For the material below, output exactly the span from the line with "Task: Click the Update to latest button" to the line with "Viewport: 1232px width, 957px height.", including both, and nothing besides.

> **Given data**

┏━━

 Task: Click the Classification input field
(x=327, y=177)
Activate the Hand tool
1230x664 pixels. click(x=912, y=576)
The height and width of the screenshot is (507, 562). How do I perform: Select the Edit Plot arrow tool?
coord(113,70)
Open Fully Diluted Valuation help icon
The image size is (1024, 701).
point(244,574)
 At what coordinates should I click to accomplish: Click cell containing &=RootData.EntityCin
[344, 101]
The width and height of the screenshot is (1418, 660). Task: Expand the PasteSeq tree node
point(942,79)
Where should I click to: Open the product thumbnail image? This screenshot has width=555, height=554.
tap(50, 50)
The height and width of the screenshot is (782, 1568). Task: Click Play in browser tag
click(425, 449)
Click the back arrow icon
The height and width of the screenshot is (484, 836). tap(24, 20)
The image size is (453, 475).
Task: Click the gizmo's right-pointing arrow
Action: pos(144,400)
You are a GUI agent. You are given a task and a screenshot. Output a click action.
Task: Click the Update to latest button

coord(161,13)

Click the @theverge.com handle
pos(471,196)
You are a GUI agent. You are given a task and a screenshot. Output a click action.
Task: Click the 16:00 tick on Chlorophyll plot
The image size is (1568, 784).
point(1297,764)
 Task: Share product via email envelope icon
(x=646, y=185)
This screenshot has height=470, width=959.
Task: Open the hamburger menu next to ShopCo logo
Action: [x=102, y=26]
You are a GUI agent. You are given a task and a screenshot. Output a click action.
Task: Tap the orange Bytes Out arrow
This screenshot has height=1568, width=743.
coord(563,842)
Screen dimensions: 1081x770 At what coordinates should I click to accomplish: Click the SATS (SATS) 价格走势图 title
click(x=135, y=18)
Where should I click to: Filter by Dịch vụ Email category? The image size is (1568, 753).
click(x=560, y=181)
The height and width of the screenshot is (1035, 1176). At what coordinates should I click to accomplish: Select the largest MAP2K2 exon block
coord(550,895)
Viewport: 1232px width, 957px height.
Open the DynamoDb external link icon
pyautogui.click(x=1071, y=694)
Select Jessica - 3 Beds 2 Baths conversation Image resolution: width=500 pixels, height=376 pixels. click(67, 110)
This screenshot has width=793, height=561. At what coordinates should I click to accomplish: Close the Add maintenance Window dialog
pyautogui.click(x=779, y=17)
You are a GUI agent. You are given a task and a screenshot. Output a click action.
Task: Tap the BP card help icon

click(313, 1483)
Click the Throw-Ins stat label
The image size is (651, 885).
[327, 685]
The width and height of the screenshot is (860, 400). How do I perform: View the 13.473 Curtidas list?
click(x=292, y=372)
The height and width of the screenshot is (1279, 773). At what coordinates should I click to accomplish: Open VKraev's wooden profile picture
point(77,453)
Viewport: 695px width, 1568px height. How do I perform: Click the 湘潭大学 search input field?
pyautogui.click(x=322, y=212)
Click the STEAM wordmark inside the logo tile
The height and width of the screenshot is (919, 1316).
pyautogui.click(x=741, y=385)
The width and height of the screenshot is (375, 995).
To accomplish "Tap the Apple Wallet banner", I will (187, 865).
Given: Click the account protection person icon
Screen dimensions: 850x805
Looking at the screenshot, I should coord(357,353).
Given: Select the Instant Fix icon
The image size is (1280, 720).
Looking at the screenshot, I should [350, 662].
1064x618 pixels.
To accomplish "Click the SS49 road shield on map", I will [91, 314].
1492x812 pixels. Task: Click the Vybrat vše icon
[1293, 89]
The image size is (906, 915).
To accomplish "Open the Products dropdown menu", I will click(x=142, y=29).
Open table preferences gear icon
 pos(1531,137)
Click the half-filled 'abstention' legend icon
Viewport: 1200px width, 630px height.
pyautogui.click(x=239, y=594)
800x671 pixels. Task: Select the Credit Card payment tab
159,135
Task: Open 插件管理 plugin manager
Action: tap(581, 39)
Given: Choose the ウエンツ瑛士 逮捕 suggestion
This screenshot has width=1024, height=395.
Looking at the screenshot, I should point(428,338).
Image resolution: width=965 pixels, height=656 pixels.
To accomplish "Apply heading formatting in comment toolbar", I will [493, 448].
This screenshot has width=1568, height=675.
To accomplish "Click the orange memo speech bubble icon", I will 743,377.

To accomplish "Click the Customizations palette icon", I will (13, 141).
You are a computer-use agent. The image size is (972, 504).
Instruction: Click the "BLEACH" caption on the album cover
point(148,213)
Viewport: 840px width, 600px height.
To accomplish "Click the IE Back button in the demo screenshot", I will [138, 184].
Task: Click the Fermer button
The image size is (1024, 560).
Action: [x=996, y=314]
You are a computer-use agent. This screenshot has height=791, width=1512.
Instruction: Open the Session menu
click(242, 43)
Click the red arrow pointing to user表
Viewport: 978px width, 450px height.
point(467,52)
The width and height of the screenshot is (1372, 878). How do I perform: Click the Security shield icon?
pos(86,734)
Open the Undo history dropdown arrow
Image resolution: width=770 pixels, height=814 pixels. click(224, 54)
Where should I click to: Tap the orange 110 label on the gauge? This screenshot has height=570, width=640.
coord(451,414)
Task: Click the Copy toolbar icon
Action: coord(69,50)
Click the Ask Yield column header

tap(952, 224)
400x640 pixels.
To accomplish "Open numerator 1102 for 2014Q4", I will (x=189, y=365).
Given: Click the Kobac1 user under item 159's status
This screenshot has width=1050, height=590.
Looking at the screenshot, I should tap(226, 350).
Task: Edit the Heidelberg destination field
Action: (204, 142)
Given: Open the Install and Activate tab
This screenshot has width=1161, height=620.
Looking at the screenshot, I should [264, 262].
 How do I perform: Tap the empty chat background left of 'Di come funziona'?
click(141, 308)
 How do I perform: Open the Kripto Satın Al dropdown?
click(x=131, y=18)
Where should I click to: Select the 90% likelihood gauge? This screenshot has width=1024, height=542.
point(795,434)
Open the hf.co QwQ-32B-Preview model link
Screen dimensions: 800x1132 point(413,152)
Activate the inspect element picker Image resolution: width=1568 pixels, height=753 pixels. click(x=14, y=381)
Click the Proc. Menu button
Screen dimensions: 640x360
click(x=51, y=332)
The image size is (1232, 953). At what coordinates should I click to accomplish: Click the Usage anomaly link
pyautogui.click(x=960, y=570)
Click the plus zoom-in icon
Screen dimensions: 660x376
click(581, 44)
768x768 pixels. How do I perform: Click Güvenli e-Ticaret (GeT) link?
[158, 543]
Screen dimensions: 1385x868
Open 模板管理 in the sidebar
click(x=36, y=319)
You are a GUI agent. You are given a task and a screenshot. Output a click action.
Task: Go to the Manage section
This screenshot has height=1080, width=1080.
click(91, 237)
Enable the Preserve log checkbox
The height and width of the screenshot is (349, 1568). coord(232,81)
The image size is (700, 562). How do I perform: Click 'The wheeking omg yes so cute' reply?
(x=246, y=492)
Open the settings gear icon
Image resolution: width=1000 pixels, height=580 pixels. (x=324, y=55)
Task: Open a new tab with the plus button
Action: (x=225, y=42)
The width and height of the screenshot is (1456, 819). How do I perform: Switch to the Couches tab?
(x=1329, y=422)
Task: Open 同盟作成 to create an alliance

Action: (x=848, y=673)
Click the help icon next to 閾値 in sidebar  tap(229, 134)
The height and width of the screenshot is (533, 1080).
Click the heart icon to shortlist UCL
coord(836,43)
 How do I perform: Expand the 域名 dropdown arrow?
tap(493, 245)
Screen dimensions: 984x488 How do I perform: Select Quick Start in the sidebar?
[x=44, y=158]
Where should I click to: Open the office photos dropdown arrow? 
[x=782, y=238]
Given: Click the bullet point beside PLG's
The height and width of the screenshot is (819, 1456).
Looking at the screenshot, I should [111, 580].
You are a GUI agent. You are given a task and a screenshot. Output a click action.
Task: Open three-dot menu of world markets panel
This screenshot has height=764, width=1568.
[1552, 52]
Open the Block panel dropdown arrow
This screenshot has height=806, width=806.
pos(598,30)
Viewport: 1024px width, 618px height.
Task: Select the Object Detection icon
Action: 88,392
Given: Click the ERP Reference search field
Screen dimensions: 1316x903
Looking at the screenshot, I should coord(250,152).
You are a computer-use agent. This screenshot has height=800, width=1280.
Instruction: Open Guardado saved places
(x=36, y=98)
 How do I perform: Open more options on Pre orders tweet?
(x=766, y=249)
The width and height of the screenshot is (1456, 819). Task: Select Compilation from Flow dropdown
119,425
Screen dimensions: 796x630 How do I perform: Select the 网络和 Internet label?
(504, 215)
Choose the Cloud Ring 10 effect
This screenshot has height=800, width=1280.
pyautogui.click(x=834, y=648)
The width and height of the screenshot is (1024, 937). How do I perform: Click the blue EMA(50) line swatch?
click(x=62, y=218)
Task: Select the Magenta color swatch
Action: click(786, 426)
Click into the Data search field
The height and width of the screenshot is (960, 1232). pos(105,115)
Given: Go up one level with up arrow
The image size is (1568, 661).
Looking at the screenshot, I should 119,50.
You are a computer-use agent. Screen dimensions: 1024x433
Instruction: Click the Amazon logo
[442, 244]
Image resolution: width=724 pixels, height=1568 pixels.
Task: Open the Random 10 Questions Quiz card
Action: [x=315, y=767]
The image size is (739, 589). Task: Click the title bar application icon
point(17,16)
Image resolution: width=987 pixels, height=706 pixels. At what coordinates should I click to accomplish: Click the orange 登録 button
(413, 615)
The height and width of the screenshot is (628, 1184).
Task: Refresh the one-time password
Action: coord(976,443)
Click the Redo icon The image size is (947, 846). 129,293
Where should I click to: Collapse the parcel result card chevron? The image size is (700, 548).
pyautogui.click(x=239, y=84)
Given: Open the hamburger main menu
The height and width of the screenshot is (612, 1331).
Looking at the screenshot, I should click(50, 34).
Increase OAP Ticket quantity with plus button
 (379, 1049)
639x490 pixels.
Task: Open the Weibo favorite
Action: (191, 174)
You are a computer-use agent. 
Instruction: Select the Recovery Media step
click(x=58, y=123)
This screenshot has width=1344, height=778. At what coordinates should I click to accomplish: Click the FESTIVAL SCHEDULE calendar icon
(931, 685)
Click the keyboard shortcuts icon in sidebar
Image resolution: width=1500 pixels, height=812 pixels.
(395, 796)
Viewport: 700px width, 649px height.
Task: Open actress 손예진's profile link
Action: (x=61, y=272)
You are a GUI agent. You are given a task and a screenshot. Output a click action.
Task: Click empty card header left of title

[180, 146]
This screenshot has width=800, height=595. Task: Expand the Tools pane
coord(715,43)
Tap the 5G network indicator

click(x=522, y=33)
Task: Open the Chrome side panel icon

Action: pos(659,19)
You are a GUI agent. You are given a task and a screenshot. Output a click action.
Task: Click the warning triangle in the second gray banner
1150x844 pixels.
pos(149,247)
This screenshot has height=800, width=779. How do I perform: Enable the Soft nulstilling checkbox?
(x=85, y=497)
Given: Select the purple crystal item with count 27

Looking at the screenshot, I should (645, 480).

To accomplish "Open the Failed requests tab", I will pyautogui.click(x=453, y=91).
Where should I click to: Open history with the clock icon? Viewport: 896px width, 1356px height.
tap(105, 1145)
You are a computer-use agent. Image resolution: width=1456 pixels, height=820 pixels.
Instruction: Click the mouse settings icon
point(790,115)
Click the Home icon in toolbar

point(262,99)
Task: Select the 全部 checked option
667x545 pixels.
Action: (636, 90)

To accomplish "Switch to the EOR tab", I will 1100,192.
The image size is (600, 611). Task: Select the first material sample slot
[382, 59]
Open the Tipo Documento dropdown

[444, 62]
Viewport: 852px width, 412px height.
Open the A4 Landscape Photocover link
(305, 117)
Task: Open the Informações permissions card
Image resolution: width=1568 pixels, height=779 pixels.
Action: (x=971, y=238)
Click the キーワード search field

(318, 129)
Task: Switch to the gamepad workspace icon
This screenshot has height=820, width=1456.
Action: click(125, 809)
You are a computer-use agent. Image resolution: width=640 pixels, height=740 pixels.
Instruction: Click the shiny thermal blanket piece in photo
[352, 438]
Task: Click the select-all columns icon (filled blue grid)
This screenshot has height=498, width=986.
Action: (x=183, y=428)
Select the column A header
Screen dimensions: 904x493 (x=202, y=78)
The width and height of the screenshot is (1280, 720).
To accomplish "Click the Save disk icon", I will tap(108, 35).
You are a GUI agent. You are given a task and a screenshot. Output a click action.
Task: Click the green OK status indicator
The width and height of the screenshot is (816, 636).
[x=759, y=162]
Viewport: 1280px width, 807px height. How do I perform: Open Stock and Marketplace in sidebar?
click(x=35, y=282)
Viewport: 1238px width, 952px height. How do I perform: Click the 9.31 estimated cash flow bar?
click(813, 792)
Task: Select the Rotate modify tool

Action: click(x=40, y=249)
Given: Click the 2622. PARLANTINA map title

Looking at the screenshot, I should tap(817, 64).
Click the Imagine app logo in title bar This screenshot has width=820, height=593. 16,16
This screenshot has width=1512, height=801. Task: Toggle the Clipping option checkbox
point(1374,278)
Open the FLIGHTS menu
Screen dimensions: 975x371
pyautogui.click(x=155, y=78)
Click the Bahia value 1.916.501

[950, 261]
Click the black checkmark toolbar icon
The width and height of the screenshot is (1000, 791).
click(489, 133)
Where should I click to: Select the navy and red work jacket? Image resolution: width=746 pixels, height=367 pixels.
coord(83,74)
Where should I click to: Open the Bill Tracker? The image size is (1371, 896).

┗━━

> **Answer space**
Task: Click the Update to latest button

coord(161,13)

Click the @theverge.com handle
pos(471,196)
You are a GUI agent. You are given a task and a screenshot. Output a click action.
Task: Click the 16:00 tick on Chlorophyll plot
The image size is (1568, 784).
point(1297,764)
 Task: Share product via email envelope icon
(x=646, y=185)
This screenshot has height=470, width=959.
Task: Open the hamburger menu next to ShopCo logo
Action: [x=102, y=26]
You are a GUI agent. You are given a task and a screenshot. Output a click action.
Task: Tap the orange Bytes Out arrow
This screenshot has height=1568, width=743.
coord(563,842)
Screen dimensions: 1081x770 At what coordinates should I click to accomplish: Click the SATS (SATS) 价格走势图 title
click(x=135, y=18)
Where should I click to: Filter by Dịch vụ Email category? The image size is (1568, 753).
click(x=560, y=181)
The height and width of the screenshot is (1035, 1176). At what coordinates should I click to accomplish: Select the largest MAP2K2 exon block
coord(550,895)
Viewport: 1232px width, 957px height.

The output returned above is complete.